> [Written request A] In the records below, reproduce word for word everything from the line containing "This screenshot has height=635, width=988." down to the line containing "Star the workflow", with both of those lines included.

*** Source

The discourse on cloud functions focuses heavily on diverse use cases: Standalone functions to perform a certain functionality, compositions of functions into complete applications, and functions as plumbing between separate application parts. This blog post intends to explore the use of cloud functions as extensibility mechanism for existing applications. It exemplifies the interaction between a function, a website and a login-protected web application and furthermore discusses implementation aspects and the notion of caching data in function instances.
To demonstrate the functionality, OpenFlights is used as free-of-charge web application which allows for managing and visualising past flights between airports. Notwithstanding concerns about environmental impact, which most likely can only resolved by increased research of alternative flight techniques such as in the Swiss Solar Impulse case, flying is fun and tracking one’s flights is a great digital companion to that. The screenshot below gives a first visual impression of OpenFlights.
While OpenFlights does calculate the total distance flown, this result shall be validated by a cloud-hosted add-on function which repeats the calculation step by step. The function would be executed on demand, with high elastic scalability if needed, and with a resource-proportional per-call cost which for low-volume applications offers clear cost benefits over constantly running services. Furthermore, it would be terminated in case of malbehaviour, including deadlocks and endless loops, which aids in providing zero-administration, zero-headache service offerings.
The challenges while constructing the function include combining several datasets, ensuring a low function execution duration, handling authorisation workflows, and eventually getting the math right. The following diagram visualises the intended function. Upon receiving user credentials, it shall authenticate against OpenFlights to eventually download the personal list of flights, as well as a public airport database from another website. Subsequently, it should correlate the data, filtering out unsuitable entries as necessary, and return the resulting distance along with a confidence metric which equals the coverage of flights involving valid airport entries.
Cloud functions can be implemented in multiple languages. While most providers support JavaScript, multiple also support Python which has been chosen as implementation language in this case. To tackle the mentioned four challenges, the following design and implementation decisions have been taken.
- Dataset combination: In order to get precise airport positions, the Global Airport Database maintained by Arash Partow is consulted which offers a downloadable zipped CSV file. Due to the ZIP format requiring random access (seeks) and Python’s urllib module not supporting seeks, a temporary download is necessary although perhaps StringIO might be an alternative. While large, several entries are missing, some are duplicated, and some are given with default longitude and latitude coordinates (0°0’0”). Hence, all personal flights which reference such a tainted airport need to be discarded. As the database accepts improvements, we will consider sending in additions.
- Function execution time: Cloud functions are known to be notoriously prone to prolonged warm-up periods. In order to cut down on at least warm function execution, datasets should be cached according to their estimated change frequency. In the given implementation, the airport database is cached for 5 minutes while the personal flights are not cached. The maximum cache time would be the survival time of the function instance which is often around ten minutes, followed by another coldstart. Another path towards lower execution times is the use of multithreading while primarily I/O operations (i.e. network transfers, disk reads) take place. This is not implemented yet, however.

******
*** Excerpted data

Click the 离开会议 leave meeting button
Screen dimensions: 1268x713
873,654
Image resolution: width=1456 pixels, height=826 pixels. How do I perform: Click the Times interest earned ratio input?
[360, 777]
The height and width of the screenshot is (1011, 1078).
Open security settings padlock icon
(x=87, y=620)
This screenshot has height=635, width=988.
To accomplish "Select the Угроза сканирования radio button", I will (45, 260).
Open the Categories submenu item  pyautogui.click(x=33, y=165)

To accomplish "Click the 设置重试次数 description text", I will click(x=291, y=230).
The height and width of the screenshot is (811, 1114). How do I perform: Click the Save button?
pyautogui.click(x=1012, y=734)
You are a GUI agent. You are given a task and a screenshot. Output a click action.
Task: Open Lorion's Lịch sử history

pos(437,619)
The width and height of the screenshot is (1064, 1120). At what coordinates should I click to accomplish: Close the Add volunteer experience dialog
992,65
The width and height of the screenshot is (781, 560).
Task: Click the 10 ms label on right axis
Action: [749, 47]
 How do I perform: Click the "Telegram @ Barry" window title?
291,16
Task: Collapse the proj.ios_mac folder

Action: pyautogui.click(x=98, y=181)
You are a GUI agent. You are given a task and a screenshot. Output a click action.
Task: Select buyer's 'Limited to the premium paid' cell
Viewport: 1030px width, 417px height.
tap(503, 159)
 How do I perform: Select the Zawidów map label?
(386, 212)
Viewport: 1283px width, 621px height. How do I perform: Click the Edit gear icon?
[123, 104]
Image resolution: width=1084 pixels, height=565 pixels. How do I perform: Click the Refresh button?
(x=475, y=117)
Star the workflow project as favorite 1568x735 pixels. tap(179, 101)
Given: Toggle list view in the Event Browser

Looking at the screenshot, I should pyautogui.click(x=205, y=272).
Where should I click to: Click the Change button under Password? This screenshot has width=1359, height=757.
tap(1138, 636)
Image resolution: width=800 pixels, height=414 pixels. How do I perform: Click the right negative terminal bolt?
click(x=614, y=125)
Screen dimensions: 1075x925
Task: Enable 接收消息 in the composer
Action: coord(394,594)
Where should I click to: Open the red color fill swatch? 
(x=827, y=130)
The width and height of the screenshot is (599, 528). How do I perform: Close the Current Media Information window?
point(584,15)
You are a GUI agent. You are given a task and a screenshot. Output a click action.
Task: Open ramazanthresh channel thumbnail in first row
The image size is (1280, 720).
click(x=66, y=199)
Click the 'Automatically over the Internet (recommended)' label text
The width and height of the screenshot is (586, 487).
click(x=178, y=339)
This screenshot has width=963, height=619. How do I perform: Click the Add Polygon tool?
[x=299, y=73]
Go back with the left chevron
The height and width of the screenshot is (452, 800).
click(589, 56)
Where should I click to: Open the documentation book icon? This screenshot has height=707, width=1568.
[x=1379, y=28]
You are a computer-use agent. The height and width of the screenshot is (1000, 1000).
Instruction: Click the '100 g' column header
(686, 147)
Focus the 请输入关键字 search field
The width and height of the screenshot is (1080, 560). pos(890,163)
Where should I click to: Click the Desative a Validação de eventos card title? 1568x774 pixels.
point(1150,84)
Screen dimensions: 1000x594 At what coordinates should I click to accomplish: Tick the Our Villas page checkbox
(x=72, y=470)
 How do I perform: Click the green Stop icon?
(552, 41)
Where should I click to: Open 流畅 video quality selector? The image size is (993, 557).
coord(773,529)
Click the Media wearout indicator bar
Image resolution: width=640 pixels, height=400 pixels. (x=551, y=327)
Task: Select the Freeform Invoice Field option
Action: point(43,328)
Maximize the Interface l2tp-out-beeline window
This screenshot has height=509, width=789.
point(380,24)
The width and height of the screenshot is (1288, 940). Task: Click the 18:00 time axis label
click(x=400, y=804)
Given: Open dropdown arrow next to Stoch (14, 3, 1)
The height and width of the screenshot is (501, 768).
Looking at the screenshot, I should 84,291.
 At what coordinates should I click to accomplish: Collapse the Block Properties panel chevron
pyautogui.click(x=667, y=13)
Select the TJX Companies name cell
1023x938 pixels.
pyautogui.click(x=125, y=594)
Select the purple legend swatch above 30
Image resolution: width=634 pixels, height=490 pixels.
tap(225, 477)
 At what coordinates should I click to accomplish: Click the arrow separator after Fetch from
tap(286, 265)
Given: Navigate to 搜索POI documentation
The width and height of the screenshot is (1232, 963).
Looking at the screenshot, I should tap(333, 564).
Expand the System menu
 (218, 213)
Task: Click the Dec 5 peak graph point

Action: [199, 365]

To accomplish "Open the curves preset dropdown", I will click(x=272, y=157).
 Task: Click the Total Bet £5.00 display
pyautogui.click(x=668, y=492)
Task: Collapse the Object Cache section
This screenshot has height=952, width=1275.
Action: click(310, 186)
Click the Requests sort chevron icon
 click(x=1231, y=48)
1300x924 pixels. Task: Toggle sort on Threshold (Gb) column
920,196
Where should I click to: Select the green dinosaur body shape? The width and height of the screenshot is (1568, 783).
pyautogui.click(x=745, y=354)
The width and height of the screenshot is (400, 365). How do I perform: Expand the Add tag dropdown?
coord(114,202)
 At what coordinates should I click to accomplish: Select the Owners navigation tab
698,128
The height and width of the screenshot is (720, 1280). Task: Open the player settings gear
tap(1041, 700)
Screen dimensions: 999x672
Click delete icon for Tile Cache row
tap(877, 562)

******

> [Written request B] Carry on the blog post about using cloud functions to extend OpenFlights, starting right after its last sentence.

> [Task response A]
This screenshot has height=635, width=988.
To accomplish "Select the Угроза сканирования radio button", I will (45, 260).
Open the Categories submenu item  pyautogui.click(x=33, y=165)

To accomplish "Click the 设置重试次数 description text", I will click(x=291, y=230).
The height and width of the screenshot is (811, 1114). How do I perform: Click the Save button?
pyautogui.click(x=1012, y=734)
You are a GUI agent. You are given a task and a screenshot. Output a click action.
Task: Open Lorion's Lịch sử history

pos(437,619)
The width and height of the screenshot is (1064, 1120). At what coordinates should I click to accomplish: Close the Add volunteer experience dialog
992,65
The width and height of the screenshot is (781, 560).
Task: Click the 10 ms label on right axis
Action: [749, 47]
 How do I perform: Click the "Telegram @ Barry" window title?
291,16
Task: Collapse the proj.ios_mac folder

Action: pyautogui.click(x=98, y=181)
You are a GUI agent. You are given a task and a screenshot. Output a click action.
Task: Select buyer's 'Limited to the premium paid' cell
Viewport: 1030px width, 417px height.
tap(503, 159)
 How do I perform: Select the Zawidów map label?
(386, 212)
Viewport: 1283px width, 621px height. How do I perform: Click the Edit gear icon?
[123, 104]
Image resolution: width=1084 pixels, height=565 pixels. How do I perform: Click the Refresh button?
(x=475, y=117)
Star the workflow project as favorite 1568x735 pixels. tap(179, 101)

> [Task response B]
- Authorisation workflow: OpenFlights is implemented in PHP and uses the PHP session id as cookie on the HTTP level to identify sessions. Within each session, a challenge-response authentication needs to be performed before the personal flights can be downloaded. The function implementation thus makes use of the Python HTTP Cookie Jar. The authentication logic is not documented and was found out by reverse engineering the HTTP interaction by inspecting JavaScript code (settings.js, openflights.js) and using the browser’s JavaScript console. It consists of a double-hashed credential involving username, password and challenge string which is transmitted as single line of HTTP POST parameters.
- Getting the math right: We just got it right. If you find any issues, please report.
The next screenshot shows an excerpt of the function execution in the AWS Lambda web console. Clearly recognisable are the return value represented as list with two values and the log output mainly used for debugging. Not visible in the screenshot is the execution time which is around 1.2-1.4 seconds with a warm 128 MB Lambda instance but up to 2.0 seconds with a cold instance due to the coupled container instance start-up time and the dataset download and uncompression time.
As applied university laboratory with strong ties and transfer into education, the resulting function implementation offers didactic value to combine knowledge on programming, on Internet protocols and on service prototyping. It is indeed used as a showcase example towards the end of a first-semester lecture on Python programming. Further into the future, the loop back into the web applications can be closed by hooking into the cloud functions with JavaScript or server-side page generation code, leading to more scalable websites and more fine-grained microservices bundled into web applications.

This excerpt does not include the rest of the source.